En la puerta del estadio, mientras realizaba las pertinentes fotografías, un hombre de mediana edad mordía una manzana. Concluida su pieza de fruta se dirigió hacia mi ofreciéndome una irrechazable oferta: “¿te gustaría ver el estadio por dentro?”. ¿Cómo iba a rechazar aquella propuesta? Era lo que más deseaba en aquel instante. “Espérame aquí, en la puerta, te voy a abrir desde el bar”. Era una situación confusa. El que creía que era el clásico aparca coches, que lo hace por unas pocas monedas, me estaba abriendo las puertas de su casa. Ya dentro del Mario Duarte sentí una terrible emoción, a la altura de cuando he visitado estadios de mayor nombre. Mi nuevo amigo me explicó la delicada situación económica del club pero que ellos eran felices, habían vuelto a sus orígenes. “El domingo tenemos un partido complicado, vendré unas horas antes a limpiar el estadio”, me explicó con total sencillez. Aquel hombre que me había abierto las puertas de su casa iba a ser el responsable de poner bonito el estadio. Me produjo una envidia enorme, ¡yo también quería limpiar y ser partícipe de esa historia! Orgulloso de su club me recordó que allí jugó el gran Eusebio, afirmaba con gran entusiasmo ser ese uno de los hechos más relevantes en la historia del Beira-Mar. “Bueno, me tengo que ir. Te dejo el estadio para ti, cuando vayas a irte cierra la puerta. Ha sido un placer”. Efectivamente, el feudo del histórico club de Aveiro ahora también sería el mío aunque solo fuera por unos minutos.
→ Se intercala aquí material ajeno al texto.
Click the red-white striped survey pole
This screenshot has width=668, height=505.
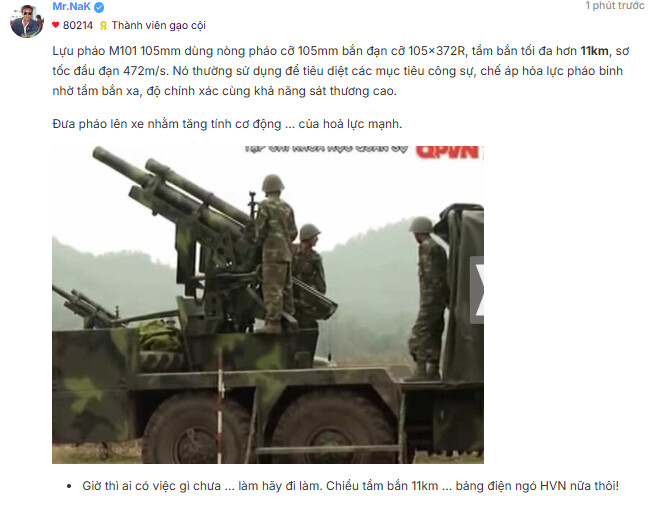(x=220, y=409)
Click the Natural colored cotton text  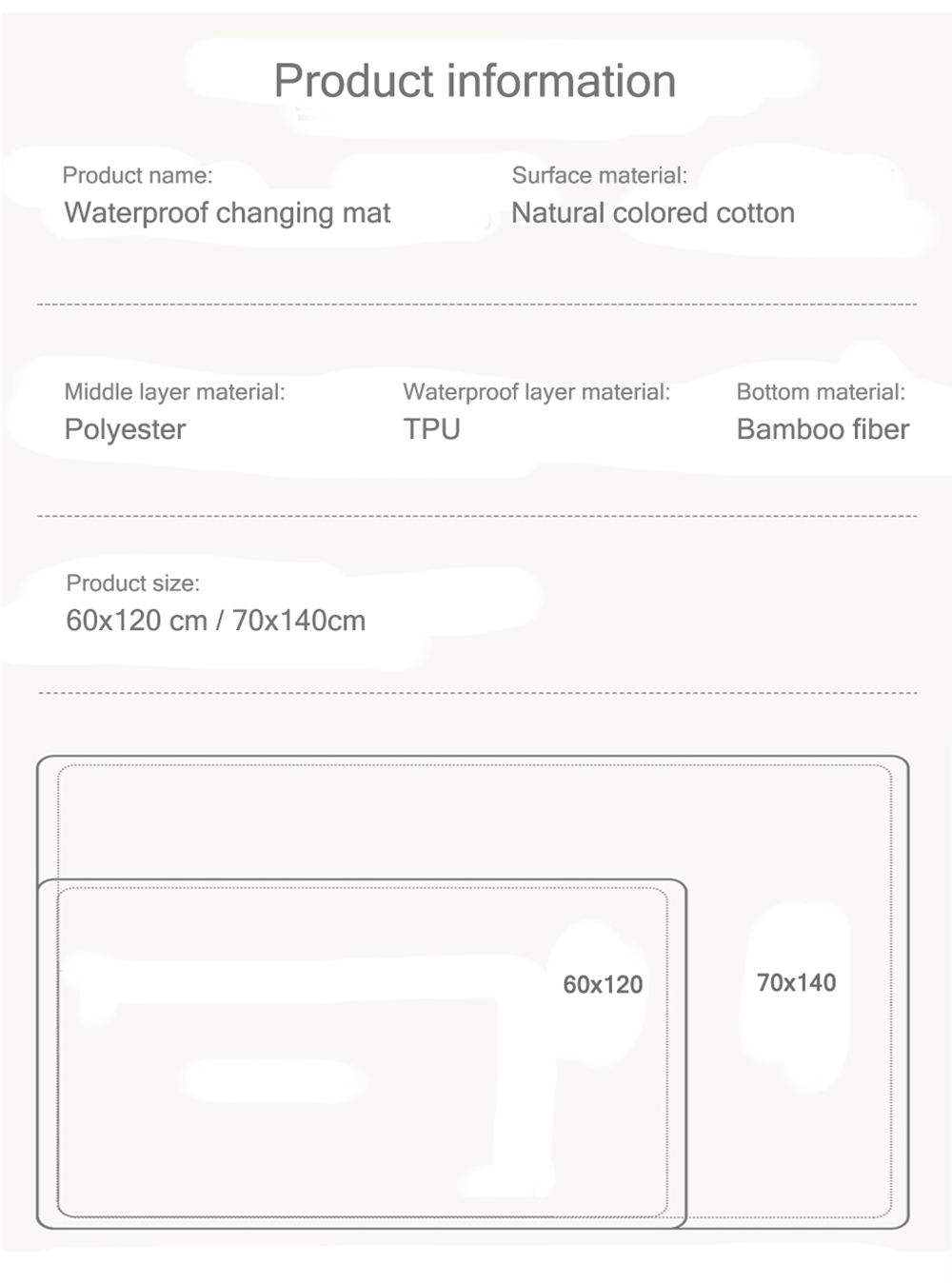tap(653, 212)
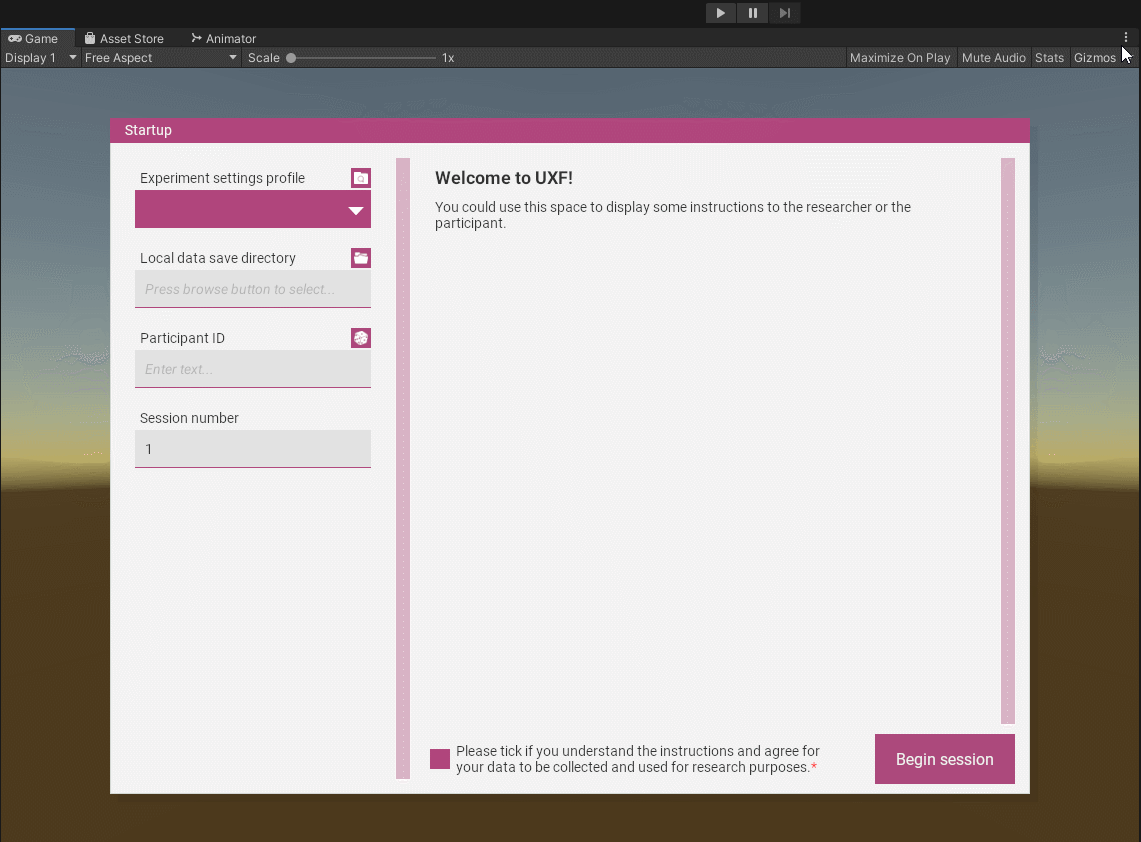Toggle Maximize On Play
This screenshot has height=842, width=1141.
[x=899, y=58]
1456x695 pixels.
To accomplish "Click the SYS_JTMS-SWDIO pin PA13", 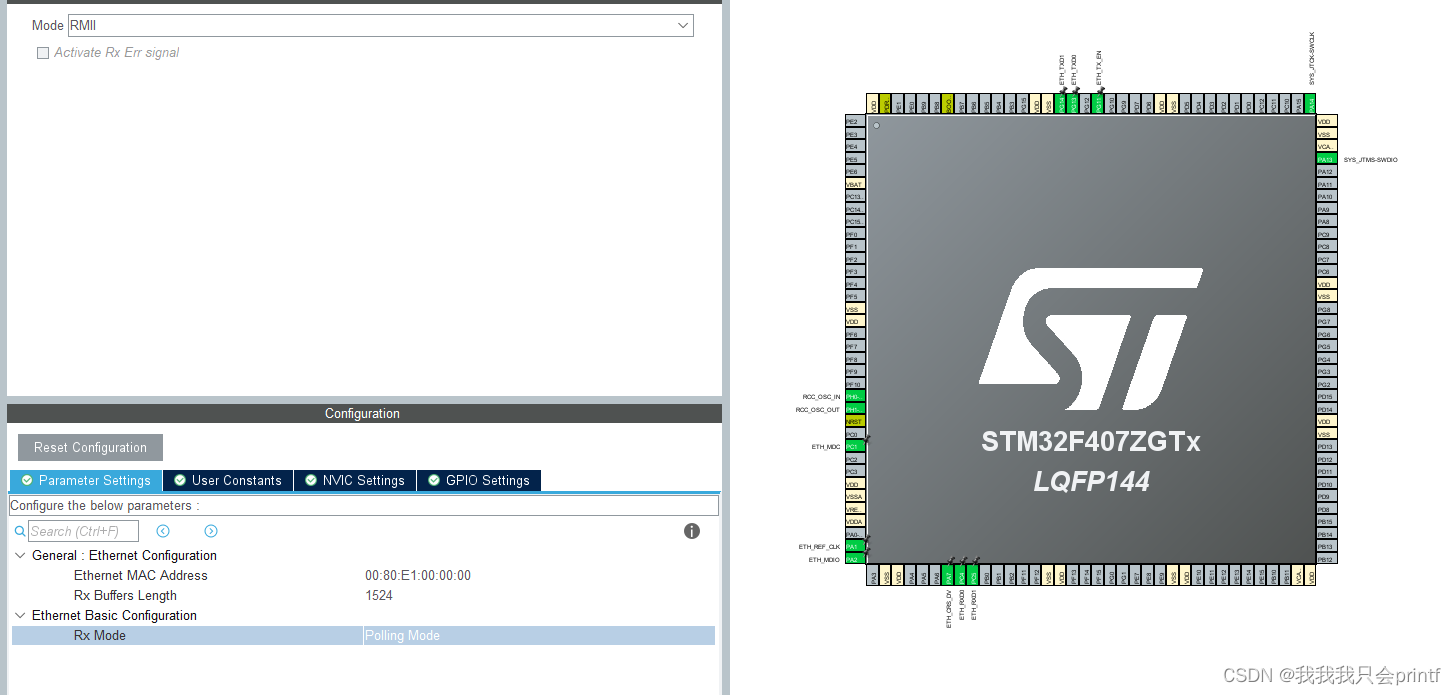I will pyautogui.click(x=1326, y=159).
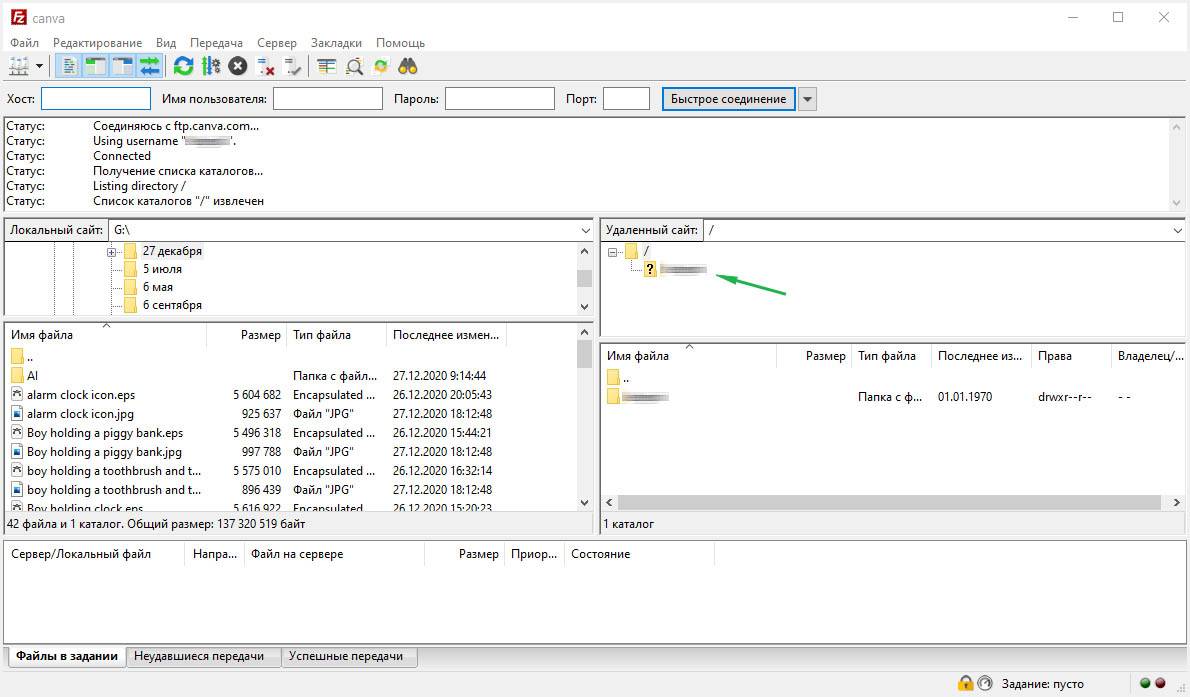
Task: Click the Быстрое соединение button
Action: pyautogui.click(x=729, y=99)
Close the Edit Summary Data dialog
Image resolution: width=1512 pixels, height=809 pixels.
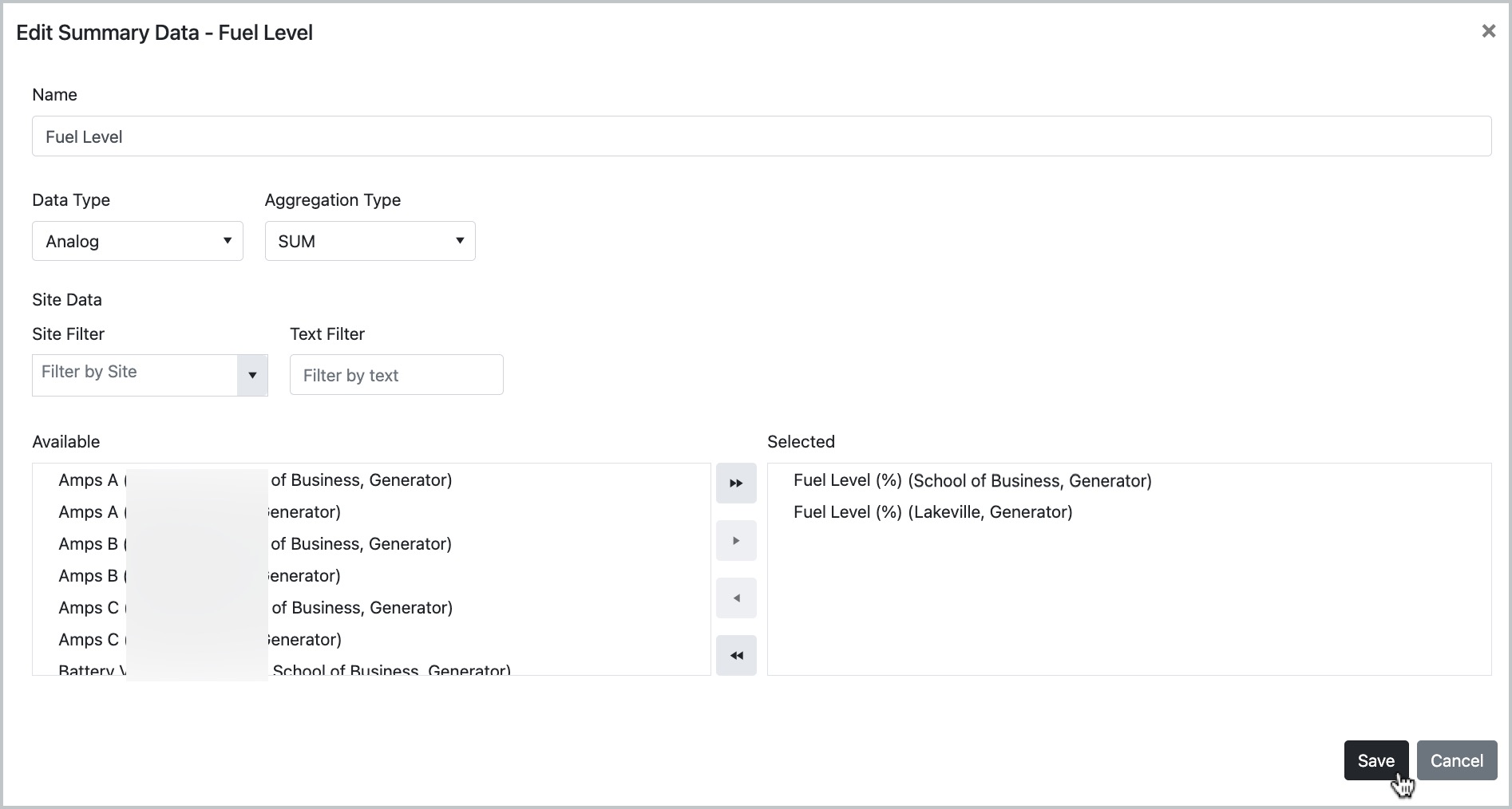point(1488,31)
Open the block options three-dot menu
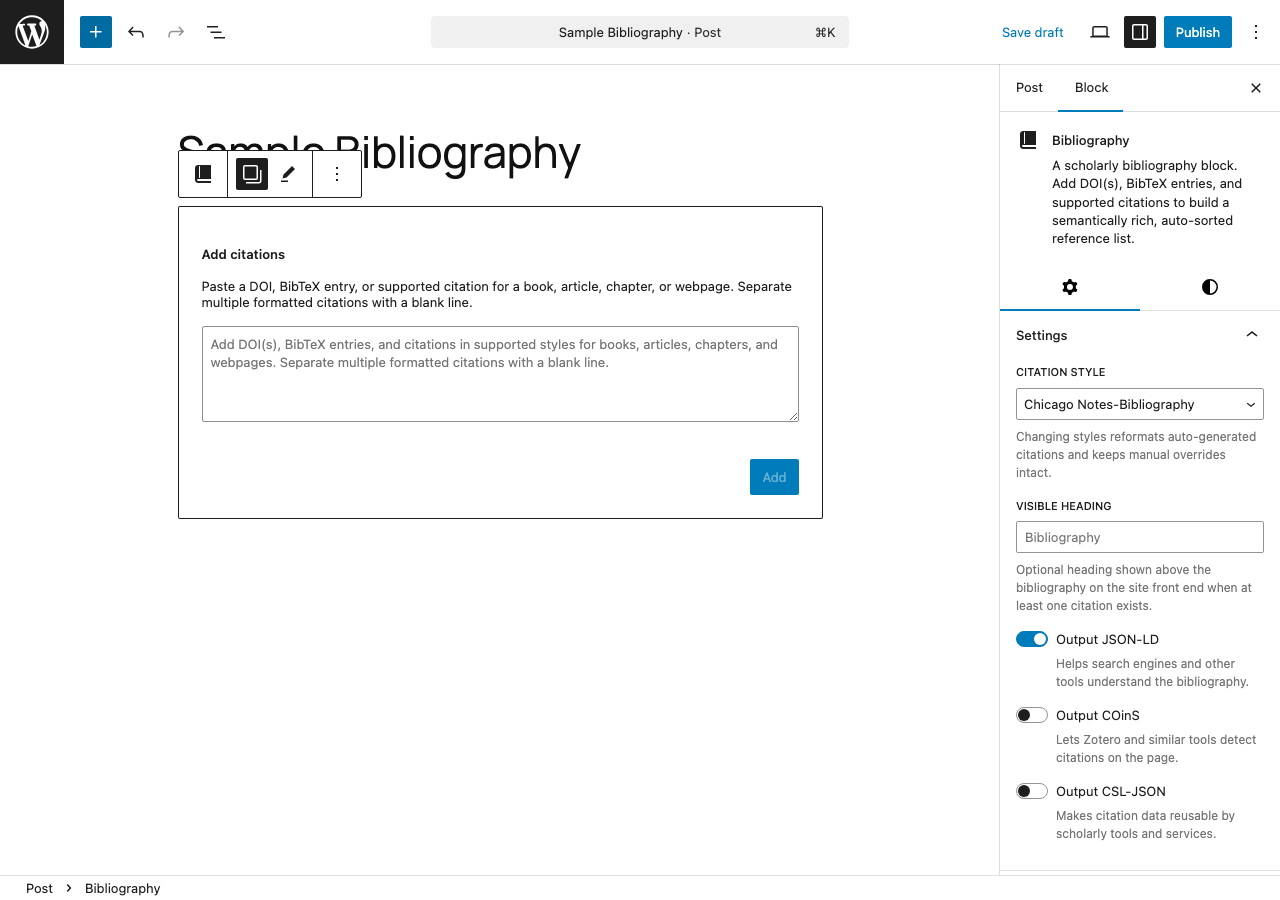This screenshot has height=900, width=1280. pyautogui.click(x=337, y=173)
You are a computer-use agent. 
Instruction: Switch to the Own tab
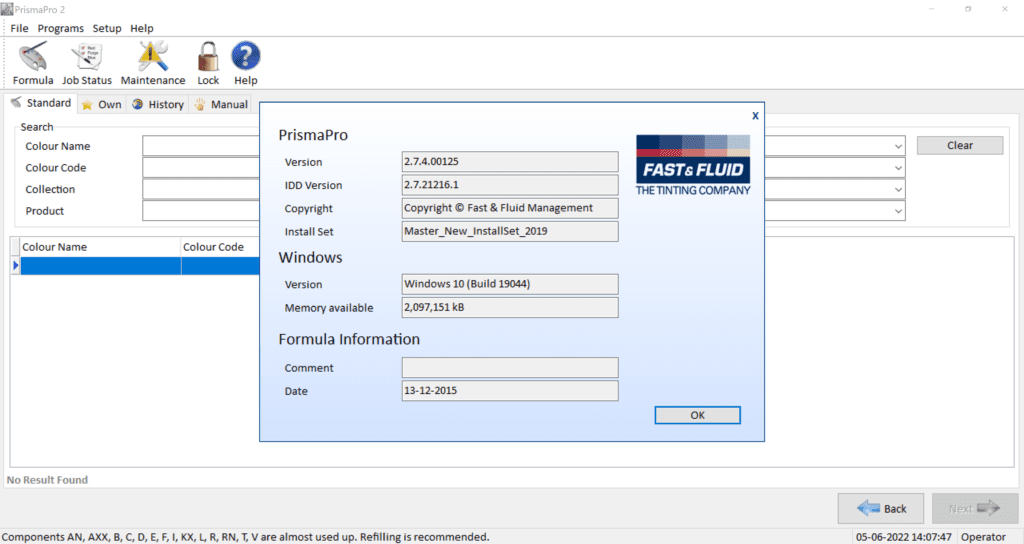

Lo recorrí con calma, no me quería ir de allí. No habría sido mala idea permanecer en sus antiguos asientos hasta el día del partido, tomar unas cervezas con mi nuevo amigo y limpiar juntos el Mario Duarte. El pueblo de Aveiro volvió a su césped, al de toda la vida, cuando más lo necesitó el Beira-Mar. Un romance que perdura durante casi 100 años de historia, pese a la dificultades que atraviesa ahora están inmersos en la parte más bonita de la relación: el cosquilleo de quien se siente correspondido.